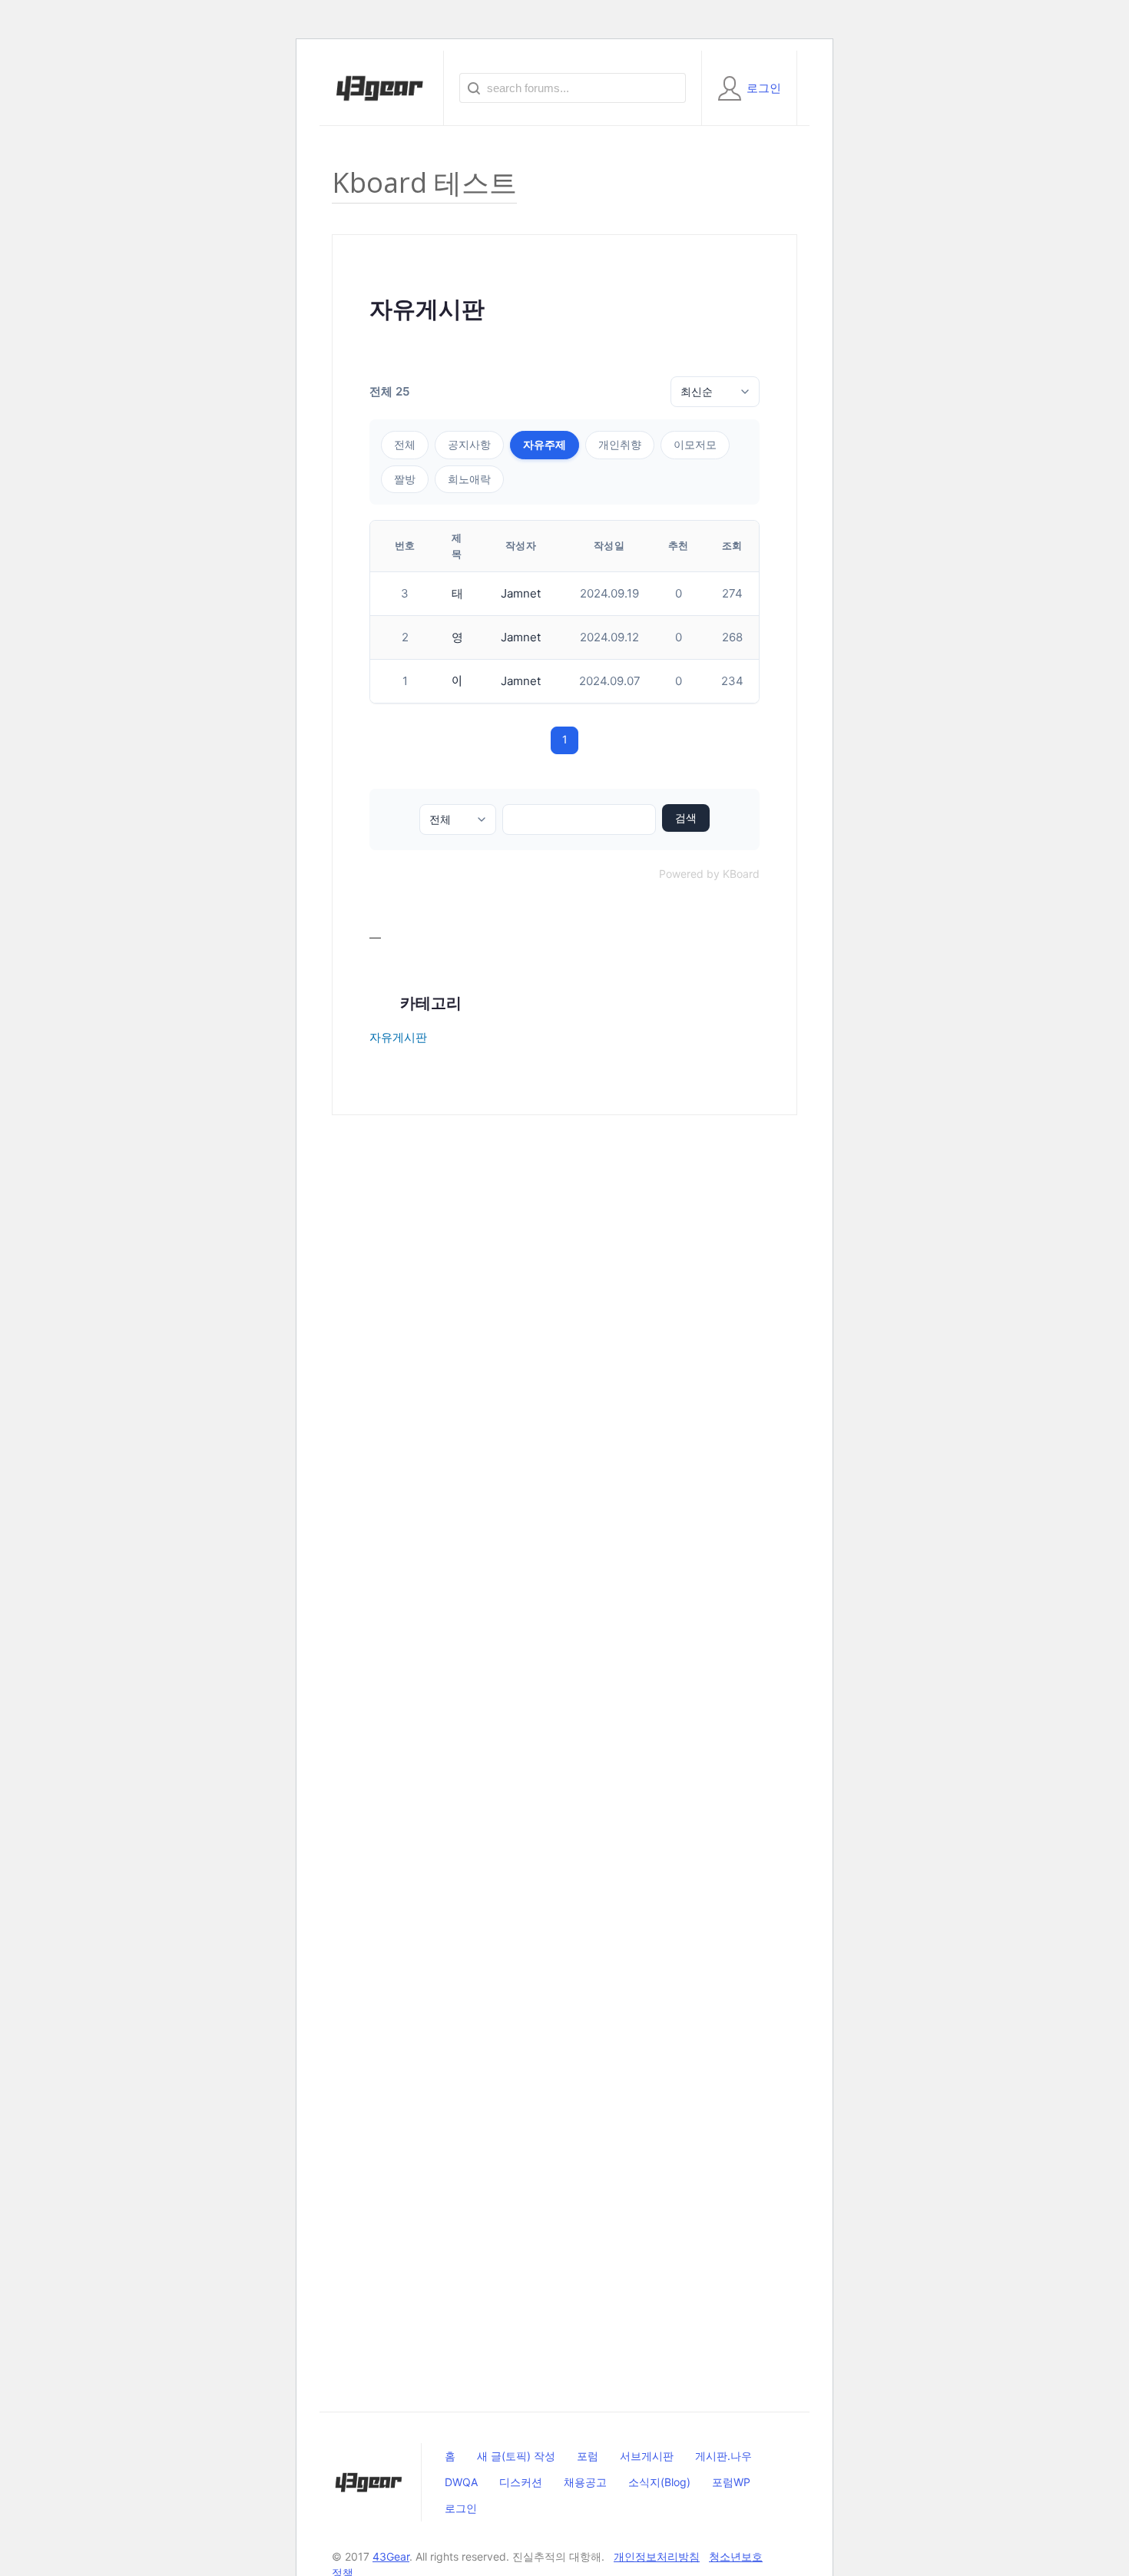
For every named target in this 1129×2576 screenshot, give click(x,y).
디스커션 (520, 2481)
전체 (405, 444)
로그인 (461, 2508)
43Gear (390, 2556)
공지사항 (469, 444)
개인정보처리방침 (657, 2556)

--- Task description ---
Restate each entry word for word. Omit every picture.

--- Written answer ---
For every named target in this 1129×2576 screenshot, give click(x,y).
디스커션 (520, 2481)
전체 (405, 444)
로그인 (461, 2508)
43Gear (390, 2556)
공지사항 (469, 444)
개인정보처리방침 (657, 2556)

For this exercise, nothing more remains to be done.